> WHAT TO DO: Which lines of the material below contain the string "icon"? Report every such line in full, and treat uppercase and lowercase letters as different.

================================

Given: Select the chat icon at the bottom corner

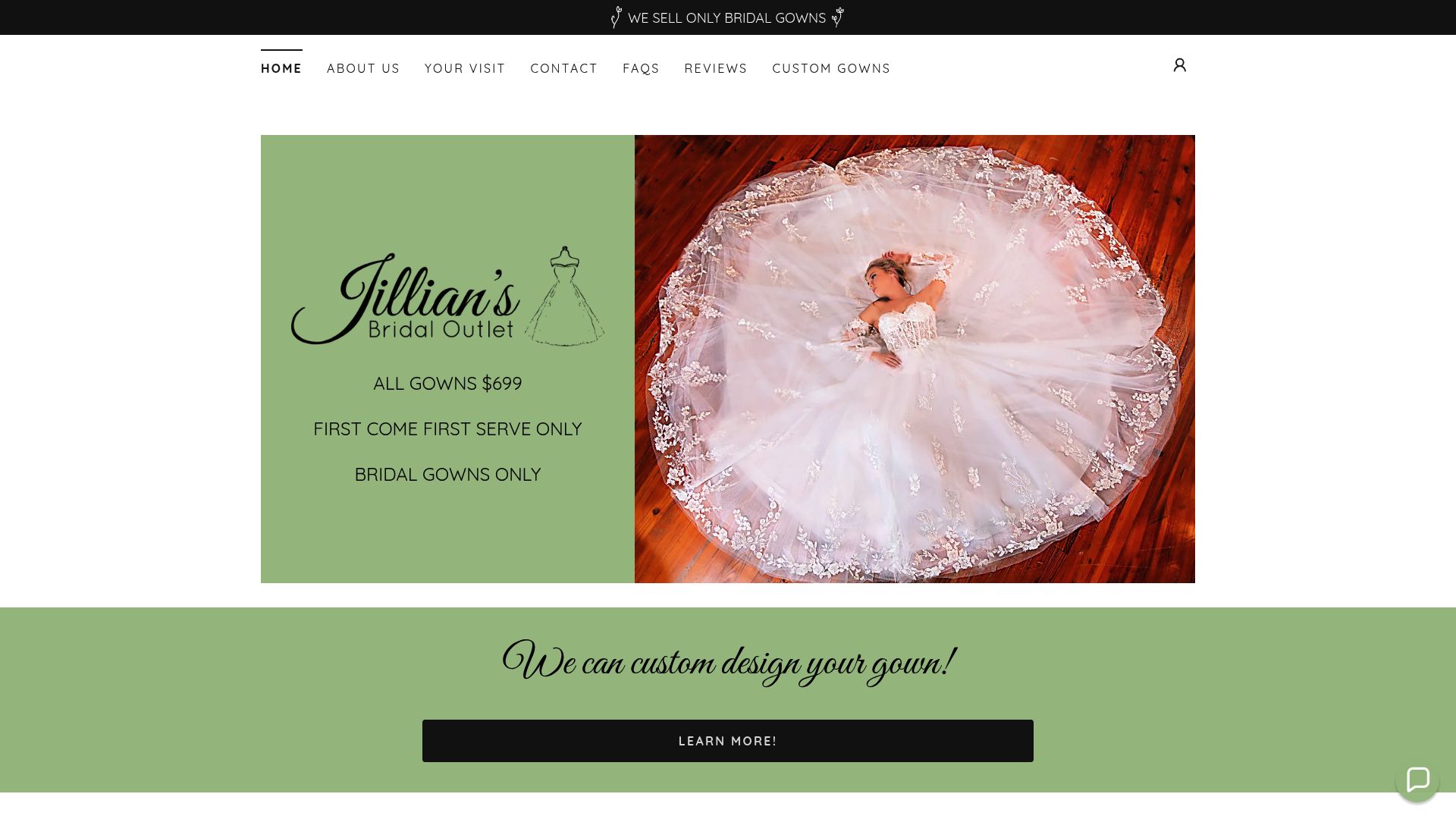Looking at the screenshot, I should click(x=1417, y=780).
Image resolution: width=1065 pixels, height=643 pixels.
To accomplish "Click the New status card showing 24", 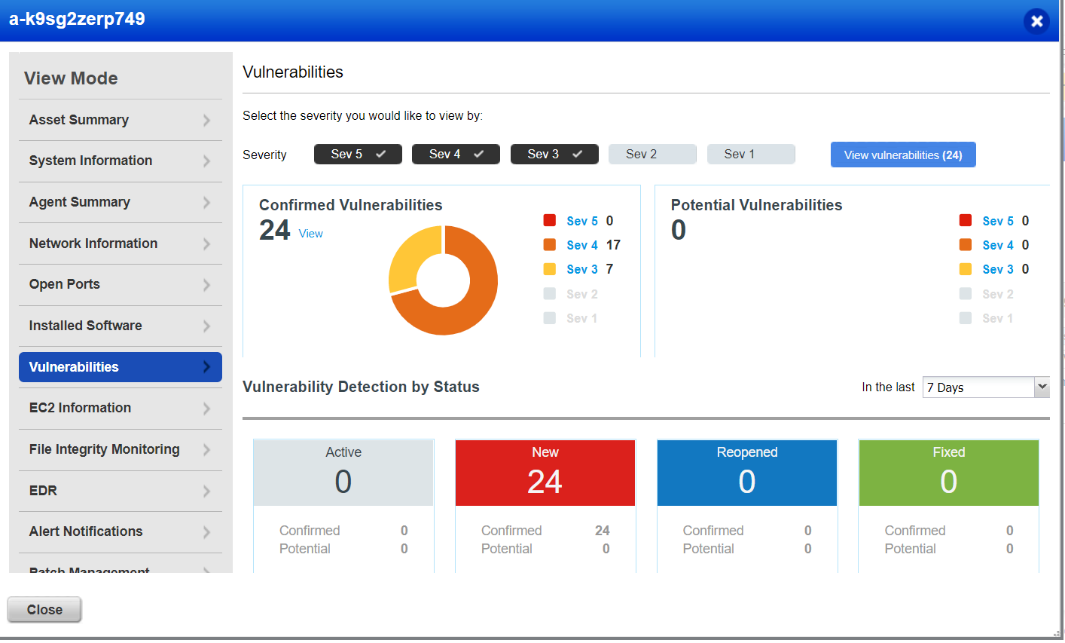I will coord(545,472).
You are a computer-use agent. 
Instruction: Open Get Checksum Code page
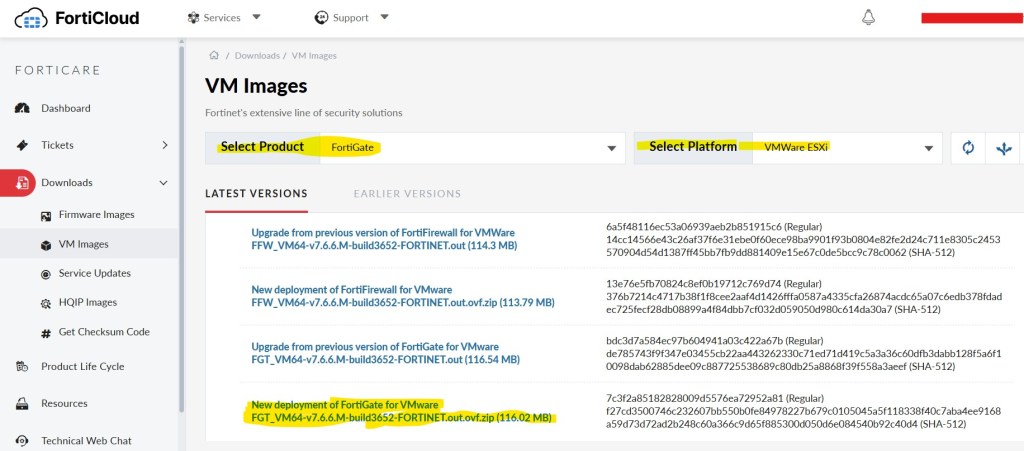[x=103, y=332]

================================

> OUTPUT:
Given: Select the chat icon at the bottom corner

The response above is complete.